#### [EXERCISE]
The exercise calls for every entry that follows to be repeated exactly.

#### [Pixel coordinate grounding data]
..........

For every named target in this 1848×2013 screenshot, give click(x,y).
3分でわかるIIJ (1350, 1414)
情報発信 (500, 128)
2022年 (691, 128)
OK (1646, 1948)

..........

#### [EXERCISE OUTPUT]
For every named target in this 1848×2013 screenshot, give click(x,y).
3分でわかるIIJ (1350, 1414)
情報発信 (500, 128)
2022年 (691, 128)
OK (1646, 1948)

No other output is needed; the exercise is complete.